The Color of Justice
By Ace Collins
Published by Abingdon
351 Pages

Back Cover: 1964 - Justice, Mississippi, is a town divided. White and black. Rich and
poor. Rule makers and rule breakers. Right or wrong, everyone assumes
their place behind a fragile fa├žade that is about to crumble.  When
attorney Coop Lindsay agrees to defend a black man accused of murdering a
white teenager, the bribes and death threats don’t intimidate him. As
he prepares for the case of a lifetime, the young lawyer knows it’s the
verdict that poses the real threat—innocent or guilty, because of his
stand Coop is no longer welcome in Justice. As he follows his
conscience, he wonders just how far some people will go to make sure he
doesn’t finish his job?

2014 - To some, the result of the trial still feels like a fresh wound even
fifty years later, when Coop’s grandson arrives in Justice seeking
answers to the questions unresolved by the trial that changed his
family’s legacy. When a new case is presented, again pitting white
against black, this third generation Lindsay may have the opportunity he
needs to right the wrongs of the past.

REVIEW: It’s 1964; Cooper Lindsay’s has just moved his family back to Justice his hometown. –“…three months of living in the sleepy community where five generations of his family had called home had proven two things…. The first was something he liked: Justice was the same quaint town he remembered from his youth. The second was something he hated: Justice was still the same quaint town he remembered from his youth…“Yet, while on the surface things were seemingly wonderful, beneath the top layers of his new old life there was something troubling Coop more each day.

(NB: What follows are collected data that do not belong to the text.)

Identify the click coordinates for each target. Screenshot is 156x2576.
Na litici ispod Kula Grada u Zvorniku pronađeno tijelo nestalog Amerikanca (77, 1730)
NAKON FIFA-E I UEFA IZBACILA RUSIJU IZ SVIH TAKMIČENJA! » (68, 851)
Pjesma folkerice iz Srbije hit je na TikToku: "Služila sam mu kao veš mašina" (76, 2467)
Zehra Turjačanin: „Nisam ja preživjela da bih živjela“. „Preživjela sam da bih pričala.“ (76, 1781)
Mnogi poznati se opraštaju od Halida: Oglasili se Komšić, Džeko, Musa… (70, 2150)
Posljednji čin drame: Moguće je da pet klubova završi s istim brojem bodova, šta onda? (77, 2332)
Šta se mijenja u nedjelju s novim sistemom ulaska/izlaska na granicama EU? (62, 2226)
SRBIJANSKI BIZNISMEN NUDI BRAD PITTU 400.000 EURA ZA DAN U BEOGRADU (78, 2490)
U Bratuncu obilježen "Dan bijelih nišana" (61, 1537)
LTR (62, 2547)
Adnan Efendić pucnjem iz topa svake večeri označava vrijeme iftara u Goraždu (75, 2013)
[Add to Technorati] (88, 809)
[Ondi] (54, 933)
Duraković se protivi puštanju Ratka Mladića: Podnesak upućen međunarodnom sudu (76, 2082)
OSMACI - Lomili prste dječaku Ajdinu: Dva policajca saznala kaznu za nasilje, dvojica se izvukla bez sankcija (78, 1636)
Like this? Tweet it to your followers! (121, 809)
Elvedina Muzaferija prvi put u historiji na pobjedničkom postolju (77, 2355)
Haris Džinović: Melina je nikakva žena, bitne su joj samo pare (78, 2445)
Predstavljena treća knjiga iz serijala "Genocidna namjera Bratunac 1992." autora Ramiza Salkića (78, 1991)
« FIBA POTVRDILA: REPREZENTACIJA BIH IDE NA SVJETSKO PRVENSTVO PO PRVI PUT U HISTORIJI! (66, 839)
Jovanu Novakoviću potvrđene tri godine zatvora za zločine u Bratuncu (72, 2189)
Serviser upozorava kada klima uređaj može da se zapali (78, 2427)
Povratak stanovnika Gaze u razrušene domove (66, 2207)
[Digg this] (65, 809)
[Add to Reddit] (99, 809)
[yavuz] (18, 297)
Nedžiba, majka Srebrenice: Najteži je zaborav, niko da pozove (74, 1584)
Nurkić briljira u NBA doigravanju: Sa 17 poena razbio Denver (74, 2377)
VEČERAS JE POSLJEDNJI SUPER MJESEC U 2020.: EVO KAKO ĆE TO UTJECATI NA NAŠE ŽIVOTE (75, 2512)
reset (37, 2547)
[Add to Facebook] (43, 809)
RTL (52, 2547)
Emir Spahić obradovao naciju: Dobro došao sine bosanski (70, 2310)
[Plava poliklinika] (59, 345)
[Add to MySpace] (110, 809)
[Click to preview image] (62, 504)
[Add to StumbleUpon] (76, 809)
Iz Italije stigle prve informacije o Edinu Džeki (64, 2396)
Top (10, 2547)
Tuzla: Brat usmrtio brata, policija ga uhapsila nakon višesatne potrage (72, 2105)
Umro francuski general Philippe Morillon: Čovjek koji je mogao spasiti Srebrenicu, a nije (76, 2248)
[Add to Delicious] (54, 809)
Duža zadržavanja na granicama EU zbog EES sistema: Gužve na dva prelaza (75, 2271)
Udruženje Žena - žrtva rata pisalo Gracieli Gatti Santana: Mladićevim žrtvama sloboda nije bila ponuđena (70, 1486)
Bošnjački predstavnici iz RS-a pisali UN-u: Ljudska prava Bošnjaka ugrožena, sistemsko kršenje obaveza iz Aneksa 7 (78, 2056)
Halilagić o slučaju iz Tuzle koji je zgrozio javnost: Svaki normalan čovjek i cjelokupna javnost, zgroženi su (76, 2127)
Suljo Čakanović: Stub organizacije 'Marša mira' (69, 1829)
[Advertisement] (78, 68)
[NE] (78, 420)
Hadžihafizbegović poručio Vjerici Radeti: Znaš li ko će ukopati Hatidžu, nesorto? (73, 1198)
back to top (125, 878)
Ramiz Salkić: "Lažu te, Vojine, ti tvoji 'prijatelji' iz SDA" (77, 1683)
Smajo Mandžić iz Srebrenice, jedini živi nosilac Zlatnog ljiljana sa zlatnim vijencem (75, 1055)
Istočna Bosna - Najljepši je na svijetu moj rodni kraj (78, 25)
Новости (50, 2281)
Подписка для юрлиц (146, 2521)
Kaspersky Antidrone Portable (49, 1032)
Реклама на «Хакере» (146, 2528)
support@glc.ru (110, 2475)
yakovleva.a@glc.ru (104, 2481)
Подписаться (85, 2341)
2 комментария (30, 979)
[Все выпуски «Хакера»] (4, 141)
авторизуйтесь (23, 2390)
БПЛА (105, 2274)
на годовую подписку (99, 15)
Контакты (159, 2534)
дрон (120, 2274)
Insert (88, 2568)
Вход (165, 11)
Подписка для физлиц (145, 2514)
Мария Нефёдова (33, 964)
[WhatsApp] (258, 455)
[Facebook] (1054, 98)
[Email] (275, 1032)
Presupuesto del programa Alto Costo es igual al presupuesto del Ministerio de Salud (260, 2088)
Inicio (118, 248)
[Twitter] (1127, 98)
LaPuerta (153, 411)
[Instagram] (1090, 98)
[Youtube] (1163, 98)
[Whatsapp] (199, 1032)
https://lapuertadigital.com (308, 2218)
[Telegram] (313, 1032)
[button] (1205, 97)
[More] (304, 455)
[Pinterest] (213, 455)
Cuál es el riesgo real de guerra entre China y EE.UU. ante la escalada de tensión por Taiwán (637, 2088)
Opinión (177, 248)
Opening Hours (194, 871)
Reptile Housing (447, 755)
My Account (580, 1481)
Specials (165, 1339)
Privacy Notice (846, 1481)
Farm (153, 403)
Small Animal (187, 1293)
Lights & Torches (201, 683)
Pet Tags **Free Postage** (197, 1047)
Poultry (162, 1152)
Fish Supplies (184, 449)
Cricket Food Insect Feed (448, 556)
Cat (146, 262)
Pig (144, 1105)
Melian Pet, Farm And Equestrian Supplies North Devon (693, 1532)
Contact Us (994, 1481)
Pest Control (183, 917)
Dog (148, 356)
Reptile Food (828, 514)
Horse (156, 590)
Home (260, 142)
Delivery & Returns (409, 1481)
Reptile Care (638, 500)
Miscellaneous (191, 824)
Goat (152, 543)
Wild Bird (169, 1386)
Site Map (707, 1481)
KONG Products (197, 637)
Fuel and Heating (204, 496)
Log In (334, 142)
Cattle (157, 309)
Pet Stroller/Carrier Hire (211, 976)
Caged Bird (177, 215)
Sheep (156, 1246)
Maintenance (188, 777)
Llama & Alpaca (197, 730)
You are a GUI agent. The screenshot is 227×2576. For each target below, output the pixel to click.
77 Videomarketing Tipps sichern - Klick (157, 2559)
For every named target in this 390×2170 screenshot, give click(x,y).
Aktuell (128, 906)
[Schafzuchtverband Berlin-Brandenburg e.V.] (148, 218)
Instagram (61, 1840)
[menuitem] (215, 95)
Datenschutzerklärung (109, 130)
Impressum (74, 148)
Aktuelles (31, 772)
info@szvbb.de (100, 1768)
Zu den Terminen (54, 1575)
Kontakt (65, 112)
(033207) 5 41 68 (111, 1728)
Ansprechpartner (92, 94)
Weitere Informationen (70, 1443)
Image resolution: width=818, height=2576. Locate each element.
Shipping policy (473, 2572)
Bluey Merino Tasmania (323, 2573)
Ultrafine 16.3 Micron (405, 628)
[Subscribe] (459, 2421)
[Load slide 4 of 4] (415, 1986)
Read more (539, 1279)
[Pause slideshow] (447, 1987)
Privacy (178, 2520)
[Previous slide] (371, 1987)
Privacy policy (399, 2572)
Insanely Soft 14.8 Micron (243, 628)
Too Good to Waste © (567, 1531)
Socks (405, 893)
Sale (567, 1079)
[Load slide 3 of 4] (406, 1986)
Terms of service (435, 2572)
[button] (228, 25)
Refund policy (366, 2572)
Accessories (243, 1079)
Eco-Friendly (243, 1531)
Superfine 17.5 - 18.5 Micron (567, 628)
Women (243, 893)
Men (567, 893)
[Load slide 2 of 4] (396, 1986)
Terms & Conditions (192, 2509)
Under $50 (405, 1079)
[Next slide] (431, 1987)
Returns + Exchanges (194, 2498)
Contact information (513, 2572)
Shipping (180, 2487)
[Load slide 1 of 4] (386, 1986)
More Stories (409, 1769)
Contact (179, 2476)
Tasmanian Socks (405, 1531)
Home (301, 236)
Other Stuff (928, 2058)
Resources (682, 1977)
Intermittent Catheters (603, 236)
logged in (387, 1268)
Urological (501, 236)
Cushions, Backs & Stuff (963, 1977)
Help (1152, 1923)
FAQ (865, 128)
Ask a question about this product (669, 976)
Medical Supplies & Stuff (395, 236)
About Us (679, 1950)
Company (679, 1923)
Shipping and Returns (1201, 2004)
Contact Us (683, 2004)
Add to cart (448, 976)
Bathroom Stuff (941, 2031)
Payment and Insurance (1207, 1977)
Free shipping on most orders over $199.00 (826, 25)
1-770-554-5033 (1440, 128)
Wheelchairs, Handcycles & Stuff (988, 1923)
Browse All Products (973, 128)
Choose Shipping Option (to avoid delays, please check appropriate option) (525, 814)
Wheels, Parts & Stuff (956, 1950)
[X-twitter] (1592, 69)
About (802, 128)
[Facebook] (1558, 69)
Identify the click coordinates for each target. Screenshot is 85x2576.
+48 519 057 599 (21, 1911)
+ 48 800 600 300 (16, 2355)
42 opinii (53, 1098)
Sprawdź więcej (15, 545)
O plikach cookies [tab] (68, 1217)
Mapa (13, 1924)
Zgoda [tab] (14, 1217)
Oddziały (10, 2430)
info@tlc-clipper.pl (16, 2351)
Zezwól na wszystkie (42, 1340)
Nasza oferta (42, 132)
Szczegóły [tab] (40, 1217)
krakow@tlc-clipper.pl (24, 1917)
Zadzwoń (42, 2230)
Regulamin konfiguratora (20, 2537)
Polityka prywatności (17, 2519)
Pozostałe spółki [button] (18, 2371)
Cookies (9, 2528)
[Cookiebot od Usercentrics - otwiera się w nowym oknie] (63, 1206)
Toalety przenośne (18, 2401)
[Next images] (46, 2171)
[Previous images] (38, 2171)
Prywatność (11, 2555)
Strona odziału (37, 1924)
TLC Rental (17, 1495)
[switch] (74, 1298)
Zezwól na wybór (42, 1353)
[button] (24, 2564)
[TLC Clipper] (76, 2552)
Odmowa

He’d never noticed it growing up. It had never concerned him then. But now, the racial divisions so accepted in Justice ate at him like the cancer that had killed his mother. A generation after Jackie Robinson had integrated baseball, this town still functioned the same way it had for decades. Black and whites co – existed but didn’t mingle…there was an accepted double standard in Justice no one dared challenge. Though it was a part of everyone’s life, no one seemed to notice except him.”

This author does a brilliant job of turning back the clock to 1964; readers feel the racial tension and get a front row seat to the corrupt justice system plaguing this town that is filled with hate and stuck in time. Things boil over when a college aged black man named Calvin is accused of murdering Becky, a young high school girl. Calvin’s mother Hattie goes to Coop’s office begging him to take her son’s case. She knows in her heart of hearts her son didn’t kill Becky, a young white girl she helped raised. Hattie knew that hatred was strong, emotions raw and high, and times were turbulent. Cooper knew this too; “Hate destroys everything it touches, and the Lindsay family will not escape unscathed!” The stakes were high. Coop knew the whole town would turn on him in a heartbeat if and/or when he defended Calvin.

Coop talks it over with his wife and they decide to take this case no matter the cost.
He couldn’t help but remember his father preaching from Luke 10: 25-37about the Good Samaritan; it pulls at his heart strings. Coop asks God to give him and his family the courage and faith to do the right thing. He was blind when he last lived in Justice but now he sees! He can’t turn his back on this young man.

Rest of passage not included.